Connie Schultz showers kudos on former Ohio Attorney General Jim Petros, who, with his wife Nancy, has become champion of innocent inmates with their myth-busting book False Justice.
Katha Pollit says Naomi Wolf is wrong about wanting to end the anonymity of rape complainants:
Rape victims already face formidable obstacles in getting justice, which is a big reason why so many don't go to the police. (In the US, only about 13 percent of reported rapes result in a conviction; in the UK, it's about 6 percent.) Wolf argues that victims of other crimes don't get anonymity, but in no other crime do complainants face anything like the skepticism and hostility widely meted out to those who report sex crimes, especially when the accused is famous, respectable, admired, important or even just good-looking. Never mind what publicizing names would do for "women," the theoretical construct. What about the actual human beings who have been the victims of sex crimes?
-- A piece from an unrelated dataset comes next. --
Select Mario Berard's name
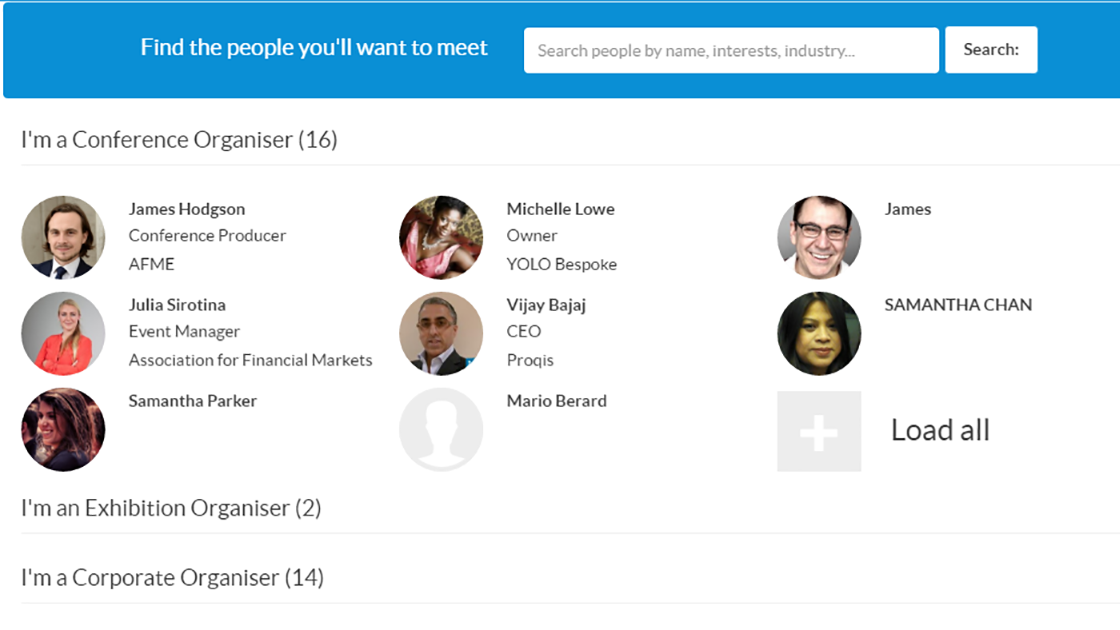The image size is (1120, 630). (556, 401)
Why does Wolf want to increase their suffering? Isn't it bad enough that the police may well not take them seriously, their rape kits may not be processed, their credibility will be attacked in court in a way that would never happen if the crime were burglary or mugging and, if the defendant looks like one of their own—their son, their brother—at least some members of the jury will be looking for reasons to acquit?
Kai Wright:
The overt violence these ideas stir didn’t start Saturday. Before Giffords ever cast the health care reform vote that drew her into Palin’s sites, the threats of the tea party mobs that filled her campaign rallies had taken life on the steps of the Capitol. They spat at Rep. Emanuel Cleaver and other black congress members, hurled homophobic slurs at Rep. Barney Frank, phoned in graphic threats to several members and vandalized a number of their homes and offices, including Giffords’.
Nor has the violence been limited to elected officials. Mosques are vandalized and Muslim Americans threatened. Reports of hate crimes against Latinos are on the rise. Good luck and the keen eyed policing of a California state trooper is all that prevented mass murder at the Tides Foundation last summer. This weekend, luck ran out.
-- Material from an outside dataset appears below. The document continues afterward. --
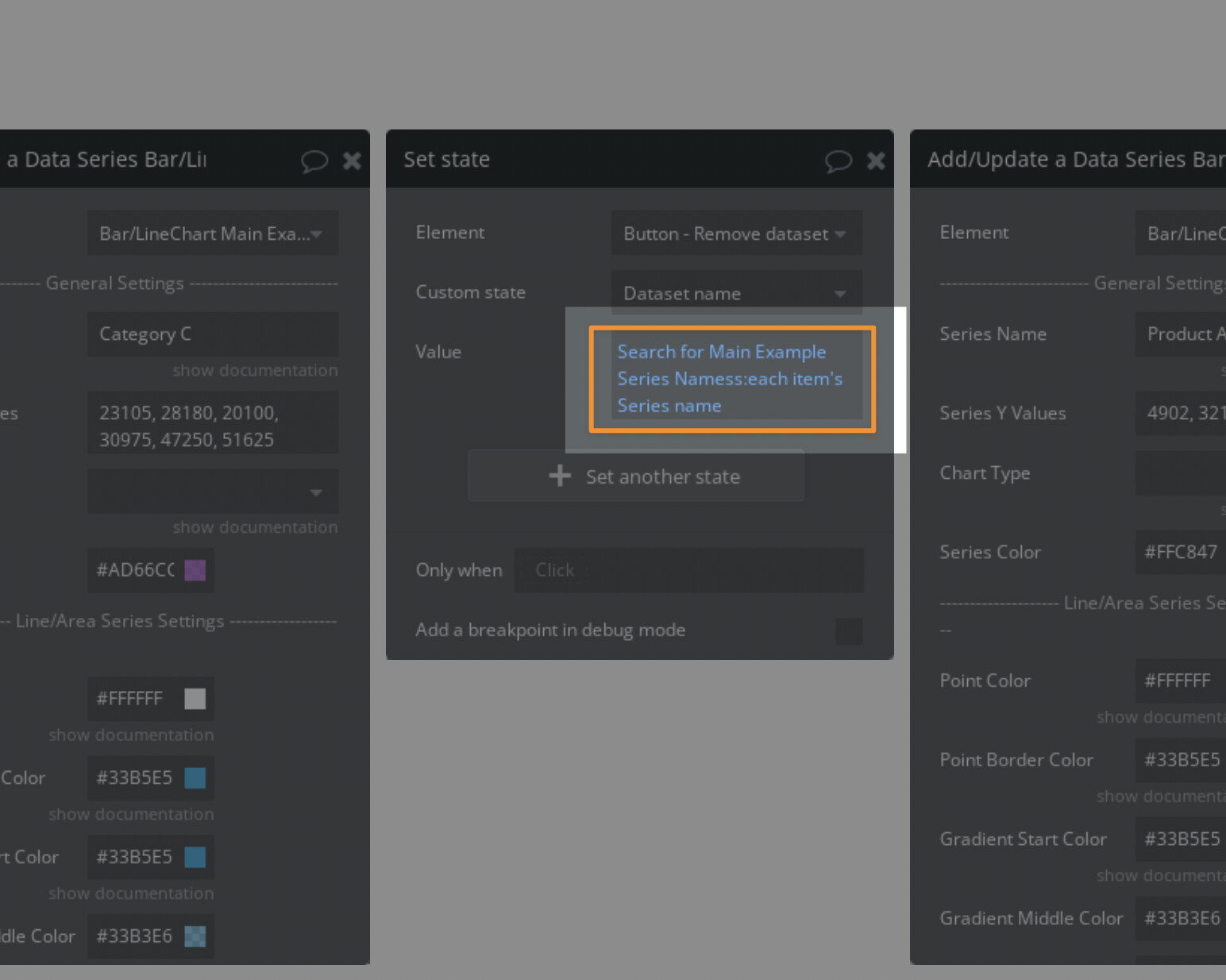
Task: Open comment bubble on left Data Series panel
Action: click(x=314, y=161)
All of this violence is horrific and worsening, to be sure. But the right’s enemy-in-our-midst politics inflicts a broader destruction on the nation, too. Anti-government zeal has taken a toll that can be measured in tens of thousands of lives.
Fareed Zakaria: "If Pakistan cannot reverse its downward spiral, the U.S. effort in Afghanistan is doomed."
Ken Silverstein:
The general unsightliness of the capitol makes it a fitting home for today’s Arizona legislature, which is composed almost entirely of dimwits, racists, and cranks. Collectively they have bankrupted the state through a combination of ideological fanaticism on the Republican right and acquiescence and timidity on the part of G.O.P. moderates and Democrats. Although dozens of states are facing budget crises, the situation in Arizona is arguably the nation’s worst, graver even than in California. A horrific budget deficit has been papered over with massive borrowing and accounting gimmickry, and the state may yet have to issue IOUs to employees and vendors. All-day kindergarten has been eliminated statewide, and some districts have adopted a four-day school week. Arizona’s state parks, despite bringing in 2 million visitors and $266 million annually, have lost 80 percent of their budget, with up to two thirds of the parks now in danger of closure.
The legislature slashed the budget for the Department of Revenue, which required the agency to fire hundreds of state auditors and tax collectors; lawmakers boasted that these measures saved $25 million, but a top official in the department estimated that the state would miss out on $174 million in tax collections as a result.
Paul Buchet explains why "You Should Feel Cheated, Deceived and Sickened by America's Stunning Inequality, Even If You're Doing Well."